• Excerpted passage:
Re: [PATCH] cxl/region: Fix a race bug in delete_region_store

From: Dan Williams

Date: Tue Mar 31 2026 - 23:51:13 EST

Sungwoo Kim wrote:
> On Tue, Mar 10, 2026 at 6:54 PM Dan Williams <dan.j.williams@xxxxxxxxx> wrote:
> >
> > Sungwoo Kim wrote:
> > > Fix this by replacing devm_release_action() with devm_remove_action_nowarn()
> > > followed by a manual call to unregister_region(). devm_remove_action_nowarn()
> > > removes the devres tracking entry and returns an error code.
> >
> > No, that is not an acceptable or comprehensive fix. A subsystem should
> > never try to double unregister a device. Keep in mind the decoder sysfs
> > stays alive while the devres_release_all() actions are running for
> > port->uport_dev. As a result, yes, Davidlohr is right. You can
> > theoretically observe the unregister_region() release action firing
> > while delete_region_store() is running.
>
> I appreciate your review and suggestion of a new patch. It seems more
> complicated than I expected!

Yes, the CXL subsystem is unfortunately... complicated.

> I'm new to CXL and device drivers, so I would like to confirm that my
> understanding is correct.
> - CXL tolpology could be: [upstream] host -> switch(s) -> endpoints(s)
> [downstream].
> - The host can configure a unique address range (= region) to access
> each device.
> - The bug happened because releasing the same regions can race.
> - Although the prior patch handled this, it's insufficient because it
> can also race with releasing the device (what Davidlohr had reported).

The patch was technically correct but it relies on a design that
requires depending on a double free semantic. Apparently Rust needs it
to enforce a higher level semantic, but in C we need to handle that
semantic directly.

> > The only comprehensive fix I currently see to that problem is to indeed
> > get it back synchronized under the device lock. This prevents multiple
> > requesters from colliding, and from devres_release_all() deleting an
> > action that delete_region_store() already committed to handling.
> >
> > This looks something like schedule the devres action to be released in
> > workqueue under guard(device)(&port->udev).
>
> I assume you meant guard(device)(port->uport_dev).

Correct. When I say "something like" it almost always means "be careful
what I am about to say is full of bugs" so, good catch.

• To be done:
• a. Do the following statements agree with the CXL region patch thread? (i) Dan Williams calls the prior patch technically correct. (ii) Dan Williams accepts replacing devm_release_action() with devm_remove_action_nowarn() as a fix. (iii) Sungwoo Kim describes himself as experienced with CXL. For each, answer yes or no and quote the deciding words of the thread.
• b. Continue the CXL region patch thread from its final line.

• Data rows:

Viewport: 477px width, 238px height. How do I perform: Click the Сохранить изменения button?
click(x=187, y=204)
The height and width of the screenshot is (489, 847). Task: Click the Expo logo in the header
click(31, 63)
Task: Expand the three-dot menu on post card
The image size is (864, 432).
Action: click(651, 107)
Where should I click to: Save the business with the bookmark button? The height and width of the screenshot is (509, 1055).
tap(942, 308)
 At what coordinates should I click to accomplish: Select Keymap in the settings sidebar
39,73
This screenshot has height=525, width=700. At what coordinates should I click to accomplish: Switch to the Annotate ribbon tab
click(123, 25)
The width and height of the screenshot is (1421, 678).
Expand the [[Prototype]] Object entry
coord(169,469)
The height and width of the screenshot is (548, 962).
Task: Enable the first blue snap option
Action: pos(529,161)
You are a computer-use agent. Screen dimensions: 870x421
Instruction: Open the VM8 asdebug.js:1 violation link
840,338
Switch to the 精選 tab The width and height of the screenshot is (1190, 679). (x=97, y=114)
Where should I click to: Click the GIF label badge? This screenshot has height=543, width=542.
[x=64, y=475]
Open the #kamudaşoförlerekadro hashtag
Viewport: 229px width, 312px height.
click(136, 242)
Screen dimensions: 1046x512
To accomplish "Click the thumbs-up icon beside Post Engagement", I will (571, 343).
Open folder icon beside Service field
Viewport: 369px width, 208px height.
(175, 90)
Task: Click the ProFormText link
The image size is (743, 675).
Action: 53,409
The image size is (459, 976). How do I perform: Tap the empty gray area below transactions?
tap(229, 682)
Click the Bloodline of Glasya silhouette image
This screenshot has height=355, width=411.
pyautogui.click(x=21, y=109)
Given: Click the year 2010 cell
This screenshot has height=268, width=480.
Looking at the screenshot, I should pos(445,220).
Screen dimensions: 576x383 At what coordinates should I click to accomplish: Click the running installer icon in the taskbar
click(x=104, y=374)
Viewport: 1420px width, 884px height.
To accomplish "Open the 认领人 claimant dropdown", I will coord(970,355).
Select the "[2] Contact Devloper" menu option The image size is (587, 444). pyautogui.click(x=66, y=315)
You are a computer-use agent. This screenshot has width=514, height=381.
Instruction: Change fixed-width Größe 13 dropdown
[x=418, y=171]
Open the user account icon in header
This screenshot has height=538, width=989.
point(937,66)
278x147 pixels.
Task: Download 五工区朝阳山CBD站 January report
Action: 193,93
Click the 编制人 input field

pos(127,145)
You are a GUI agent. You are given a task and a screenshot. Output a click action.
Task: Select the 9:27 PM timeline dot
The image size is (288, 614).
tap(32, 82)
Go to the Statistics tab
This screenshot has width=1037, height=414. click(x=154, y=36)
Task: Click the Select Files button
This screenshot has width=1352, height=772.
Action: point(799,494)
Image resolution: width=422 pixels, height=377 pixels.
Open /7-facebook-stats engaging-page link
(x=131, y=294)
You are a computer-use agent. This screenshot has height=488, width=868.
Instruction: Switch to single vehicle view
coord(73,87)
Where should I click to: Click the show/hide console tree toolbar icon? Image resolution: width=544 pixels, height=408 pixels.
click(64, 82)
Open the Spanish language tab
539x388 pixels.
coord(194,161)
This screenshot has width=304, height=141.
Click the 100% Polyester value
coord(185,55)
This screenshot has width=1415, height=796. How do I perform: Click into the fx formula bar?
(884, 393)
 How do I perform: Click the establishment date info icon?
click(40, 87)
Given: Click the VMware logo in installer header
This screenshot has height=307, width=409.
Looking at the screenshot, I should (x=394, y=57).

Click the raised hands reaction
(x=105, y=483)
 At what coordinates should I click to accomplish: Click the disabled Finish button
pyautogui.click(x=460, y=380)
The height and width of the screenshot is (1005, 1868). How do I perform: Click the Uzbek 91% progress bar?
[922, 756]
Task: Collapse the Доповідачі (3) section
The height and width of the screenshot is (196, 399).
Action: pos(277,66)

• Outputs in order:
• a.
(i) Yes: "The patch was technically correct but it relies on a design that requires depending on a double free semantic."
(ii) No: "No, that is not an acceptable or comprehensive fix."
(iii) No: "I'm new to CXL and device drivers"

• b.
> > It is ugly, but it may be the case that this wants to synchronously
> > delete the region, and asynchronously cleanup the release action.
> >
> > I.e. unregister_region() grows a new:
> >
> > if (!test_and_set_bit(CXL_REGION_F_DELETE, ...)
> >
> > ...flag to enforce only one path successfully deletes.
> > delete_region_store() calls unregister_region() directly. Then the
>
> To fix this, you suggested:
> - Add a flag to make unregister_region() idempotent.
> - Make delete_region_store() call unregister_region() directly.
>
> Now unregister_region() is race-free. But we need to release an action.
>
> > workqueue's job is to trigger the release action under the lock only if
> > port->uport_dev is still driver-attached by the time the workqueue runs.
> >
>
> What I'm missing is this part.
> How could asynchronous cleanup solve the race? In the worst case, the
> workqueue could start immediately after we schedule it. In this case,
> it's the same as the synchronous execution.

Asynchronous cleanup gets us into a context where we are safe to acquire
locks. delete_region_store can not hold guard(device)(port->uport_dev).
You can try it to see the full lockdep splat. It is setup by fact that
unregistering the root decoders is performed under that lock.
Unregistering root decoder flushes userspace out of sysfs attribute
handlers. If those are holding the lock themselves it is an ABBA
deadlock.

I circled back to this because the CXL accelerator patches also have a
reason to autocleanup regions so this would be another source of
cxl_region deletion to rendezvous.